Depuis le début de la Covid-19, la Banque centrale, en rapport avec Umoa-Titres, a mis en place un certain nombre de mécanismes comme les Bons Covid-19, les Obligations de relance (Odr) et, plus récemment, les Bons de soutien à la résilience pour aider les États à mobiliser des ressources sur le marché domestique. Quel bilan tirez-vous de la mise en œuvre de ces mécanismes ?
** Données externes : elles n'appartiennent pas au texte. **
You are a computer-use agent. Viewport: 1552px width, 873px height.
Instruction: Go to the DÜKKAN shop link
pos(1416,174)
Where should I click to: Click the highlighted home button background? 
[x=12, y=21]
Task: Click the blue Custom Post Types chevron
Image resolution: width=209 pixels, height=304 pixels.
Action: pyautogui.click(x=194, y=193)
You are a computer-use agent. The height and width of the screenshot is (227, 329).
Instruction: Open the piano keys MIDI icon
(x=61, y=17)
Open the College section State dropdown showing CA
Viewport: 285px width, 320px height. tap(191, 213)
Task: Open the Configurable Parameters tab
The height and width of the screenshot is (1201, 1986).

Le bilan est très positif et les résultats en témoignent. Les États ont mobilisé 3235,5 milliards de FCfa en 2020 dans le cadre des Bons Covid-19 au taux de 2,65 %. Les Obligations de relance lancées en février 2021 ont permis aux États d’engranger 2658,2 milliards au taux de rendement de 5,75 %. Les Bons de résilience qui ont été lancés le 16 août 2021 ont permis de collecter 362,1 milliards au taux de 2,75 %. Tous ces instruments, initiés par le Gouverneur de la Bceao, ont permis de mobiliser des ressources importantes, à des conditions plus favorables, pour couvrir les besoins de financement résultant des mesures de riposte contre la Covid-19 et des plans de relance des États membres de l’Union. Le taux de couverture desdits instruments excède, en général, 200 %, traduisant l’engouement des investisseurs pour ces titres. Enfin, la célérité de la mise en place de ces instruments et les succès enregistrés dans la mobilisation des ressources montrent l’important rôle stratégique joué par les institutions de l’Union dans la gestion de la riposte à la crise sanitaire.